Aquantia Corp., (NYSE: AQ), a leader in high-speed, Multi-Gigabit Ethernet connectivity solutions, today announced financial results for its fourth quarter and full year ended December 31, 2018.

Fourth Quarter 2018 Highlights:

  • Revenue for the three months ended December 31, 2018 of $29.1 million, a decrease of 12 percent sequentially and an increase of 5 percent year-over-year;
  • Revenue by market for the three months ended December 31, 2018: Data Center revenue of $14.7 million, Enterprise Infrastructure revenue of $9.0 million, Access revenue of $5.4 million, and Automotive revenue of $113 thousand;
  • Gross margin of 54 percent for the three months ended December 31, 2018, compared to 58 percent for the three months ended September 30, 2018;
  • Operating loss of $5.3 million for the three months ended December 31, 2018, and non-GAAP operating loss of $3.1 million for the same period; and
  • Net loss per diluted share of $0.16 for the three months ended December 31, 2018, and non-GAAP net loss per diluted share of $0.09 for the same period.

Fourth Quarter 2018 Results

Total revenue for the fourth quarter 2018 was $29.1 million, a decrease of 12 percent compared to $32.9 million in the prior quarter, and an increase of 5 percent compared to $27.8 million in the fourth quarter 2017. Total revenue by market for the fourth quarter 2018 consisted of Data Center revenue of $14.7 million, Enterprise Infrastructure revenue of $9.0 million, Access revenue of $5.4 million, and Automotive revenue of $113 thousand.

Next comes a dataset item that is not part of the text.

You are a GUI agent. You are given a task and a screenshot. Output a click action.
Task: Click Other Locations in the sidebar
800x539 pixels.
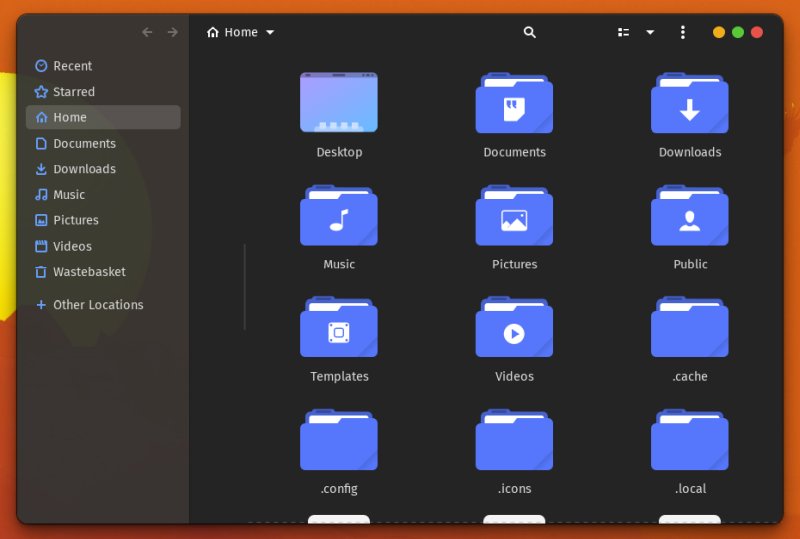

Total revenue by market for the fourth quarter 2017 consisted of Data Center revenue of $17.1 million, Enterprise Infrastructure revenue of $9.0 million, Access revenue of $1.7 million and Automotive revenue of $55 thousand.

Gross profit for the fourth quarter 2018 was $15.7 million, or 54 percent of revenue, compared to $19.0 million, or 58 percent of revenue, in the prior quarter, and $16.1 million, or 58 percent of revenue, in the fourth quarter 2017. Operating expenses in the fourth quarter 2018 were $21.1 million, compared to $21.3 million in the prior quarter and $17.1 million in the fourth quarter 2017.

Loss from operations for the fourth quarter 2018 was $5.3 million, or 18 percent of revenue, compared to $2.2 million, or 7 percent of revenue, in the prior quarter, and $1.0 million, or 4 percent of revenue, in the fourth quarter 2017. Non-GAAP loss from operations for the fourth quarter 2018 was $3.1 million, or 11 percent of revenue, compared to $0.1 million, 0.3 percent of revenue in the prior quarter and $0.3 million, 1 percent of revenue in the fourth quarter 2017.

Fourth quarter 2018 net loss was $5.5 million, or a loss of $0.16 per diluted share, compared to third quarter 2018 net loss of $2.1 million, or a loss of $0.06 per diluted share, and fourth quarter 2017 net loss of $1.1 million, or a loss of $0.05 per diluted share.

Non-GAAP net loss for the fourth quarter 2018 was $3.2 million, or a loss of $0.09 per diluted share. This compares to non-GAAP net income of $0.1 million, or breakeven per diluted share, for the third quarter 2018 and non-GAAP net loss of $0.7 million, or $0.03 per diluted share for the fourth quarter 2017.

“We are certainly disappointed in our fourth quarter results and outlook for the first quarter of 2019 due to the challenging Data Center end-market conditions,” said Faraj Aalaei, Chairman and CEO. “Nevertheless, we are encouraged by the growth prospects of our Enterprise Infrastructure and Access businesses in 2019.”

Full Year 2018 Results:

Total revenue in the full year 2018 was $120.8 million, an increase of 17 percent compared to $103.4 million in 2017. Total revenue by market for the full year 2018 consisted of Data Center revenue of $63.5 million, Enterprise Infrastructure revenue of $42.5 million, Access revenue of $14.1 million, and Automotive revenue of $0.7 million. Total revenue by market for the full year 2017 consisted of Data Center revenue of $64.8 million, Enterprise Infrastructure revenue of $35.2 million, Access revenue of $3.1 million, and Automotive revenue of $0.3 million.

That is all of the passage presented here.